Mit jedem Schluck ein Stück Region
Die anfängliche Skepsis der Winzer gegenüber den Vermouth-Machern weichte einer kreativen Zusammenarbeit. Mittlerweile kommen Sie und bringen die kleinen Schätze aus ihren Kellern – Jahrgangsweise höchster Qualität. Echte Vintage-Weine inklusive. Und so variiert auch der genutzte Wein – je nachdem welchen Vermouth man gerade macht. Belsazar Rose Vintage – da war doch was.
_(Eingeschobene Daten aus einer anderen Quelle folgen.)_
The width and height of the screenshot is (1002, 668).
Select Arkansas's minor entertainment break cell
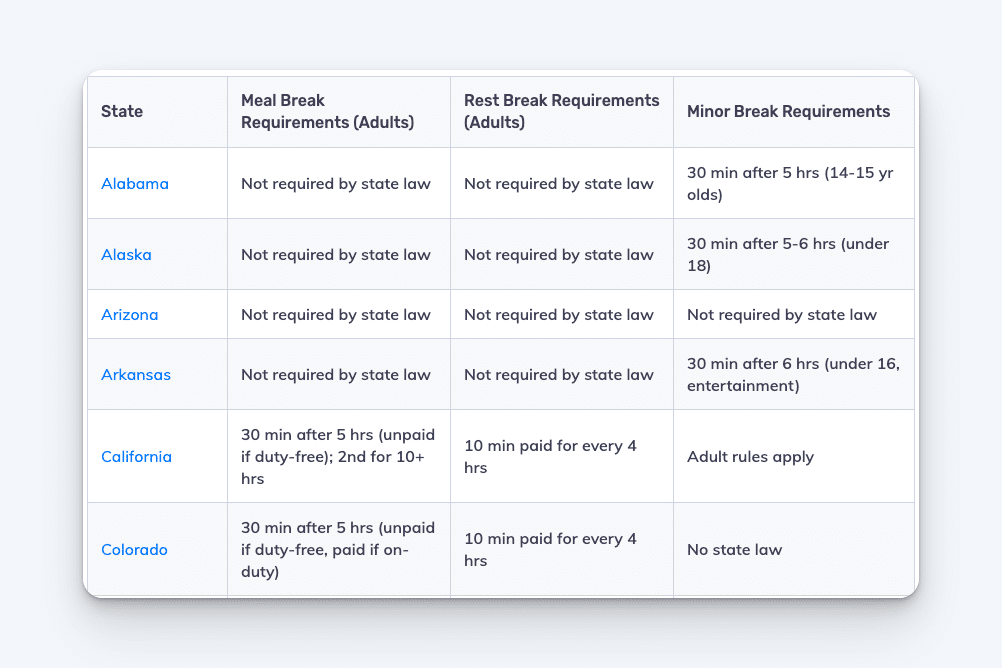point(794,375)
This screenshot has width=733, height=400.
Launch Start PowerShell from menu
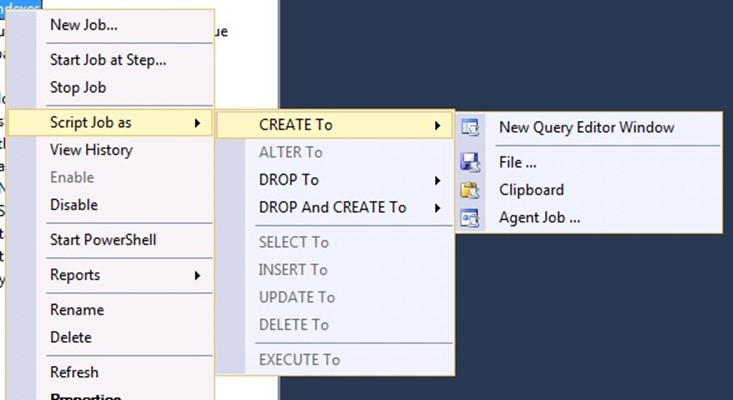tap(103, 240)
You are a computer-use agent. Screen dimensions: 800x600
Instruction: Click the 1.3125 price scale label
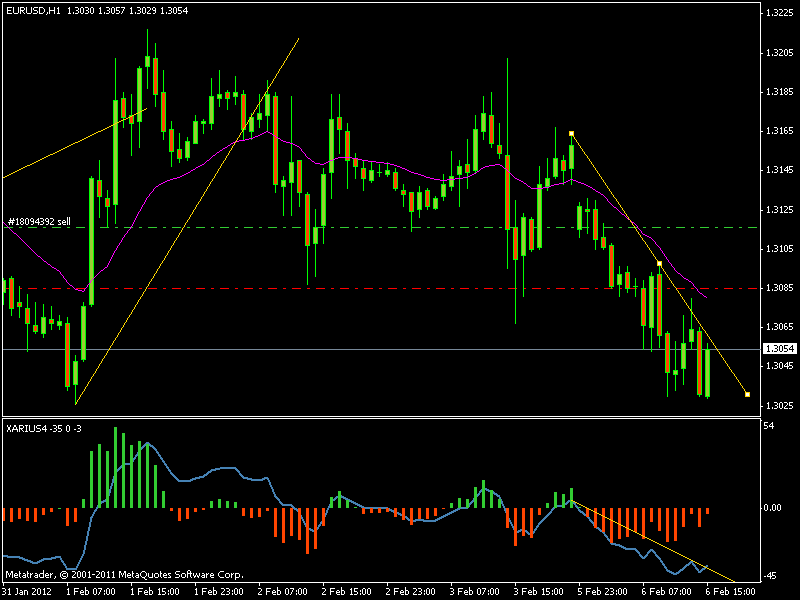tap(780, 210)
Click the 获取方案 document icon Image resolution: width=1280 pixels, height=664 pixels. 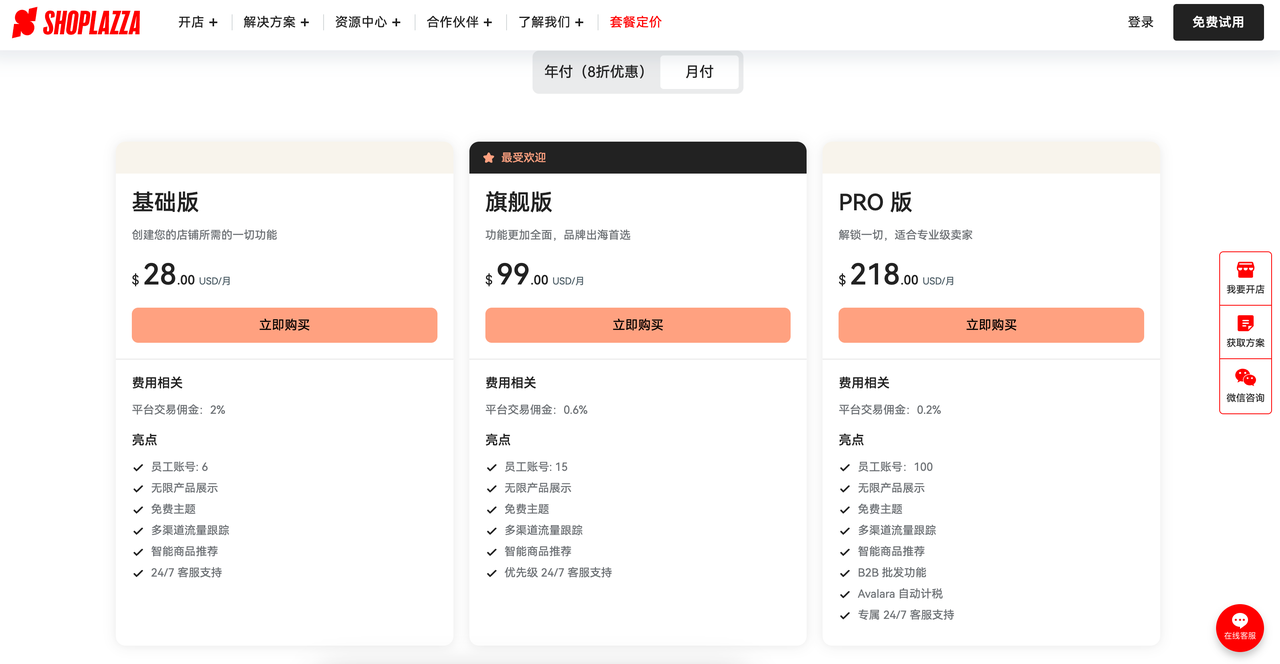pos(1245,324)
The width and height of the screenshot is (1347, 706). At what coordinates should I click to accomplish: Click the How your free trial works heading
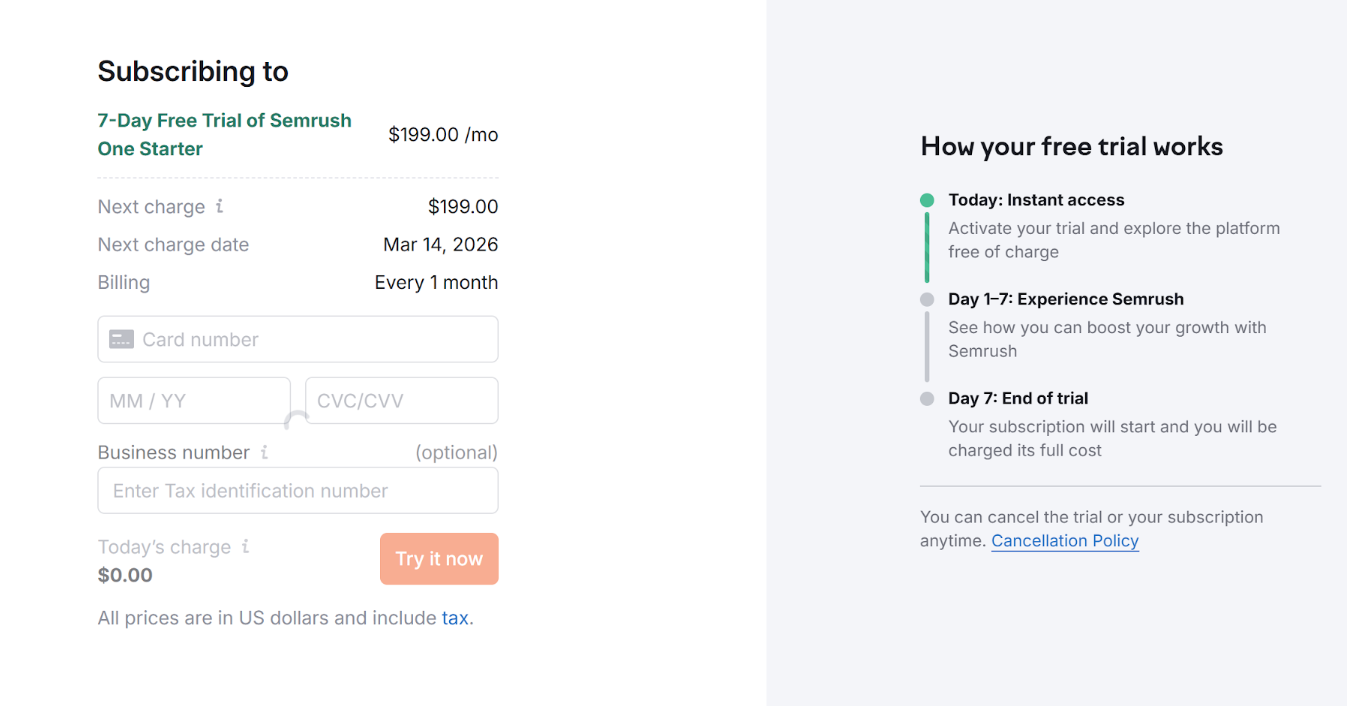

Einen verspäteten Lunch gibt es in einer kleinen Ortschaft mitten auf dem Platz im Schatten der Bäume. Elsässer Flammkuchen. Wir geraten ins Gespräch über Handwerk, Trends und vor allem über die Region. Über die konservative Einstellung der Leute, die Wertigkeit und die Wichtigkeit von Vertrauen und Herkunft. Dabei vergessen wir gehörig die Zeit. Aber die ist hier auch nicht so wichtig – in der Toskana Deutschlands. Wie sehr das passt, merkt man an der Ruhe der Leute. Das große B auf dem Nummernschild ist nur Anzeichen für den Firmensitz – der Inhalt und auch die Leidenschaft von Belsazar Vermouth kommen aus der Region des Markgräflerlands. Und das merkt man – Gut Ding braucht Weile.
Nach einigen Stunden kehren wir zurück in die Destillerie. Diese ganz private Führung war unglaublich aufschlussreich. Dafür meinen aller herzlichsten Dank – Es war ein fantastischer Nachmittag! Und für jeden, der sich mit etwas Zeit in der Region – eine halbe Stunde entfernt von Freiburg – befindet: Ein Besuch bei Schladerer und Belsazar lohnt sich definitiv!
In diesem Sinne – ein kühler Belsazar, der vermouthlich beste Aperitif der Welt.